The category is moderately concentrated: top-3 (Catalent post-Novo, Lonza, Thermo Fisher Patheon) collectively control 42% of CGT CDMO revenue; top-5 (adding WuXi, Samsung) 55%. Catalent is the largest gene therapy CDMO globally with commercial CGT experience. Lonza is the most strategically defensible second position via the Vertex CASGEVY long-term commercial supply agreement and Vertex T1D dedicated facility partnership. WuXi Advanced Therapies faces highest existential risk from BIOSECURE. Samsung Biologics is the highest-quality Asian entrant building CGT capacity from biologics-manufacturing dominance.

Key Policies and Regulatory Environment

BIOSECURE Act (US H.R. 8333), reintroduced September 2025

The BIOSECURE Act prevents federally funded US pharmaceutical companies from working with named Chinese services firms: WuXi AppTec, WuXi Biologics (added May 2024), BGI Group, MGI, Complete Genomics. Did not pass in 2024 but was reintroduced September 2025 with a 2032 decoupling deadline. WuXi Advanced Therapies experienced a 17% revenue decline through Q3 2024. May 2024 BIO survey found 79% of 124 surveyed US biotechs contracted with at least one Chinese firm. If enacted, forces approximately US$10-15 billion of supplier-shift capex through 2030.

FDA Cellular and Gene Therapy regulatory framework

The FDA's Office of Therapeutic Products (within CBER) regulates CGT products. As of early 2025, over 30 cell and gene therapies have FDA approval; the office processes approximately 2,500 active CGT INDs (approximately 1,300 gene-therapy-specific). The FDA's National Priority Voucher program (used for Otarmeni 2025 approval) accelerates review for high-priority indications. The FDA's June 2025 removal of REMS requirements for select CAR-T products materially reduces commercial-deployment friction.

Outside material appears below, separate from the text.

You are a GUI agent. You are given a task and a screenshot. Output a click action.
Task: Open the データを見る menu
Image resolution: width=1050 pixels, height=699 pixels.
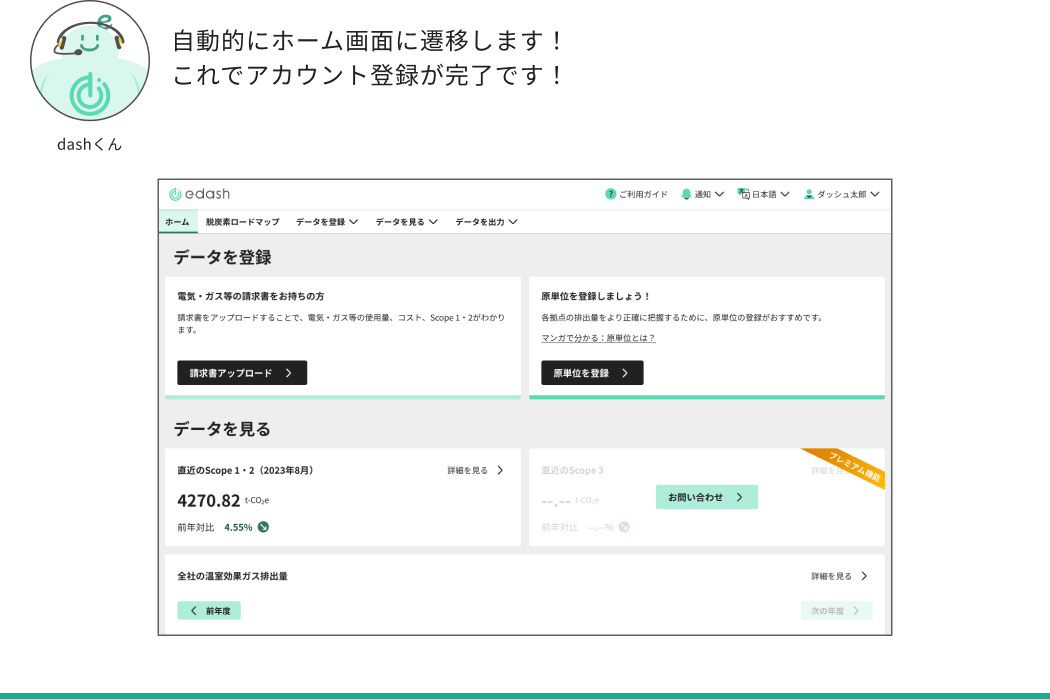[x=406, y=222]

Other relevant frameworks include EMA Advanced Therapy Medicinal Products (ATMP) framework, China NMPA Innovative Drug pathway, and the EU AI Act high-risk classification for CGT manufacturing AI/ML applications (full enforcement August 2026). No formal CHIPS-Act-equivalent industrial policy for CGT manufacturing exists in the US as of Q1 2026, though discussion of BARDA-led federal funding has surfaced.

Future Outlook

The CGT CDMO market in 2032 reaches approximately US$50 billion. Commercial-stage CDMO accounts for 65% of category value (US$33 billion, up from US$1.7 billion in 2024). Clinical-stage 30%. The structural shift through 2032 is from "CDMO-as-clinical-development-partner" to "CDMO-as-integrated-commercial-supply-chain-operator."

The competitive landscape consolidates further. Top-5 operators collectively control 62% of category value by 2032 (up from 55% in 2024). The geographic mix shifts: China contracts from 11% to 5-6% on BIOSECURE decoupling; India expands from 4% to 9% on substitution capture; Korean Samsung Biologics expands from 5% to 8%.

The biggest risk is a cluster of late-stage CGT clinical failures and slower-than-expected post-approval commercial ramp at multiple commercial-stage products. Cautionary cases: bluebird bio go-private 2025, Sarepta Elevidys safety review questions, Catalent EU cell therapy hub wind-down. If approval volume under-delivers (under 20 additional approvals by 2030 versus anticipated 30-50), back-half forecast (2029-32) compresses by 25-35%.